An Index for Assessing the Fidelity of Synthetic Tabular Data in Classification Tasks: TabDSFidelity
摘要
Data quality is crucial for building reliable machine learning models. To ensure the robustness of machine learning models, it is essential to assess the fidelity of generated tabular data, that is, their ability to replicate the distributions, correlations, and predictive patterns of the original data, but unified indexes for this comprehensive assessment are currently lacking. This work proposes “TabDSFidelity,” a new unified quality index for assessing the fidelity of such data in classification tasks. TabDSFidelity integrates classifier accuracy, distribution similarity, and correlation preservation into a single, adaptive, weighted score. Validation used ten real-world datasets from an Intensive Care Unit.

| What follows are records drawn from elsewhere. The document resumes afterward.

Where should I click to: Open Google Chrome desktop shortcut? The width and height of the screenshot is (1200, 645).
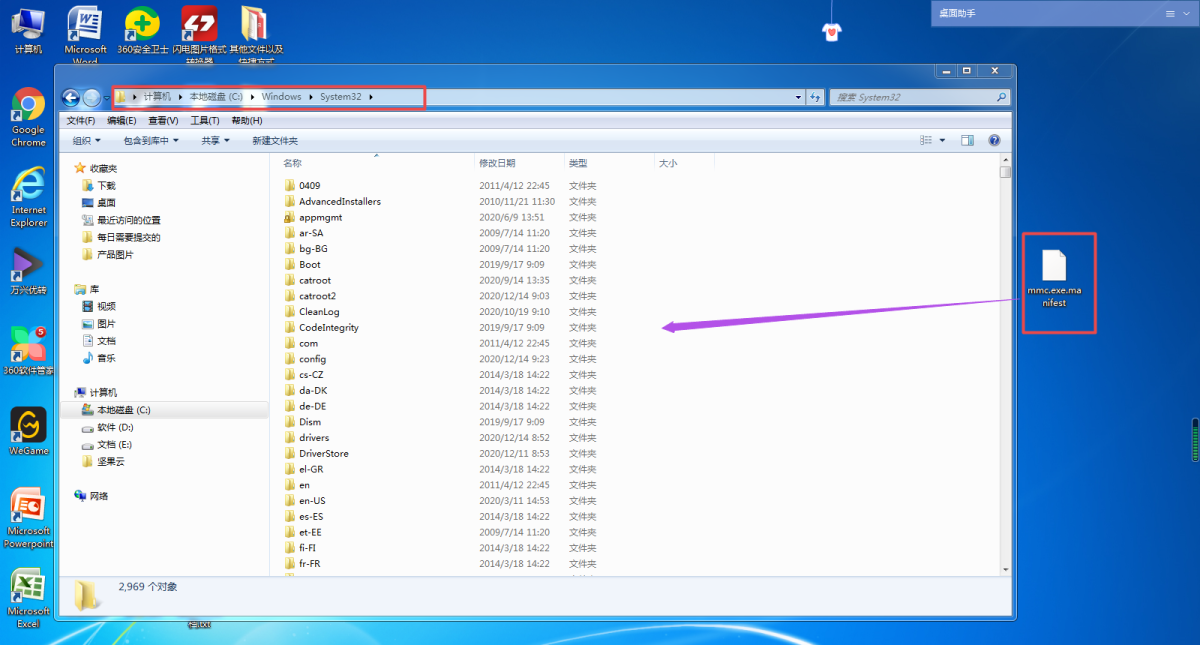pos(28,116)
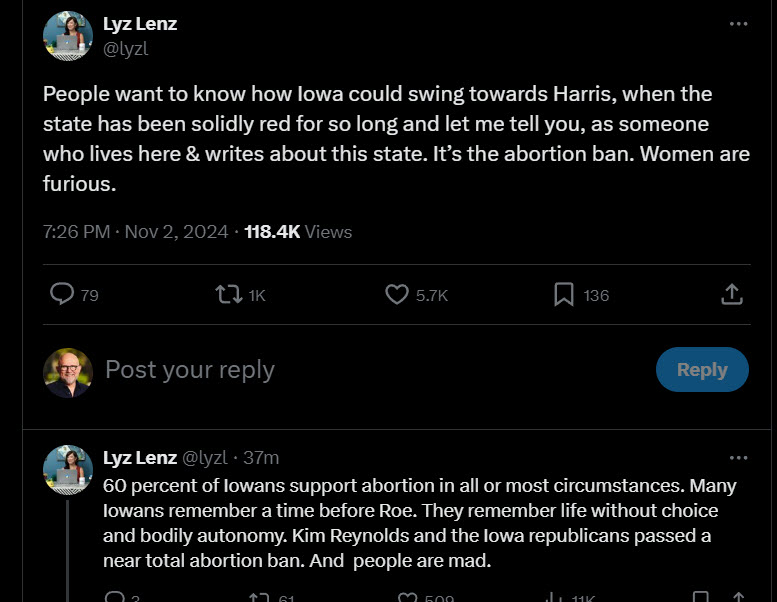This screenshot has width=777, height=602.
Task: Open more options on the 37m reply
Action: (738, 458)
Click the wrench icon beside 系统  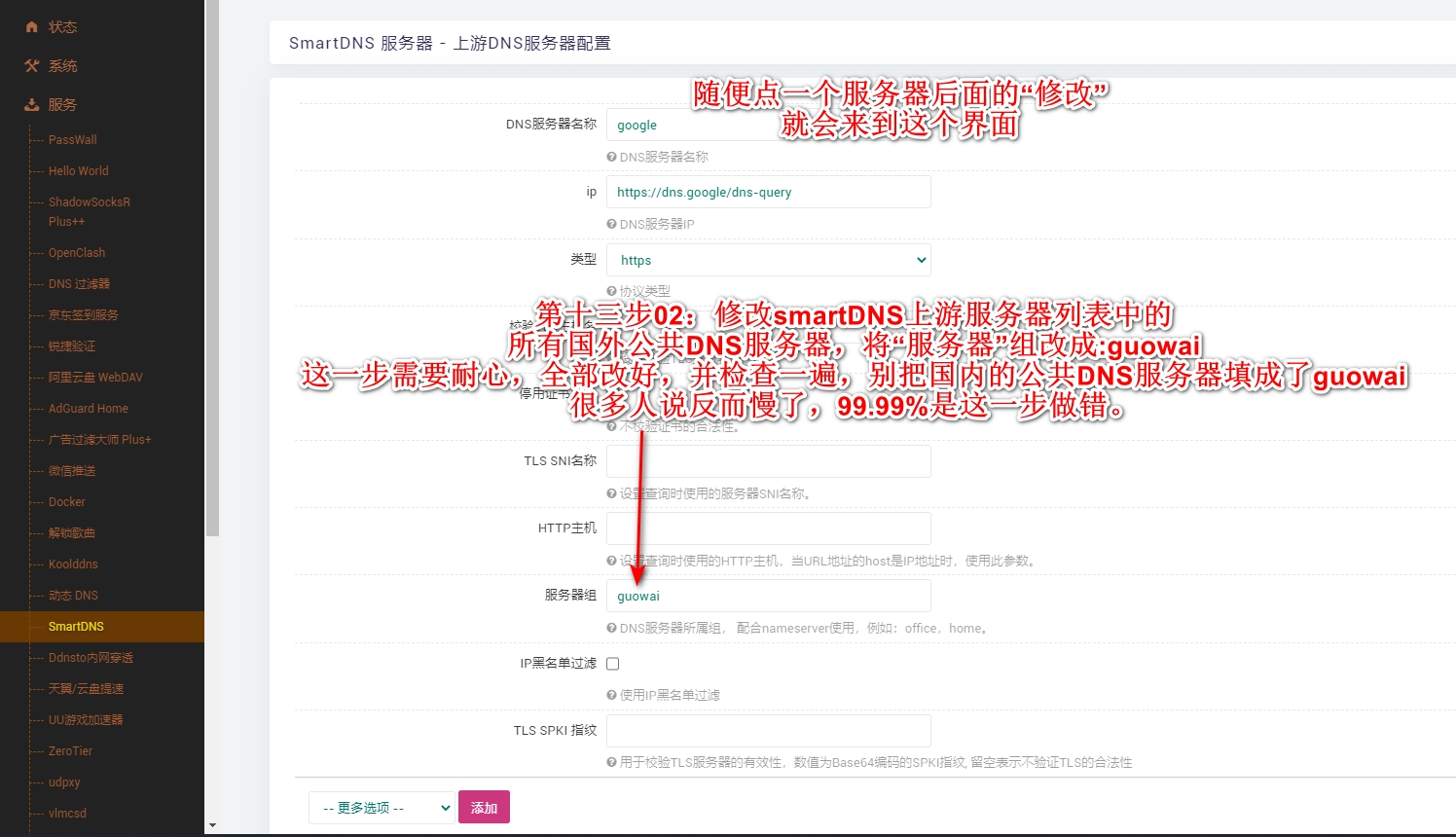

Balanced sets were generated through oversampling and the synthetic large-scale datasets using SMOTE RSB* Adapted with Gaussian Noise and CTGAN, with optimal datasets selected at each stage using TabDSFidelity. Experimental results using various classifiers consistently demonstrate that models trained on the data selected by TabDSFidelity significantly outperform those trained on the original data. Furthermore, a significant positive correlation was found between TabDSFidelity scores and the actual accuracy of the models. In conclusion, TabDSFidelity presents itself as an effective and adaptable tool for objectively assessing the fidelity of generated tabular data, facilitating the informed selection of datasets that improve the predictive effectiveness of classification models.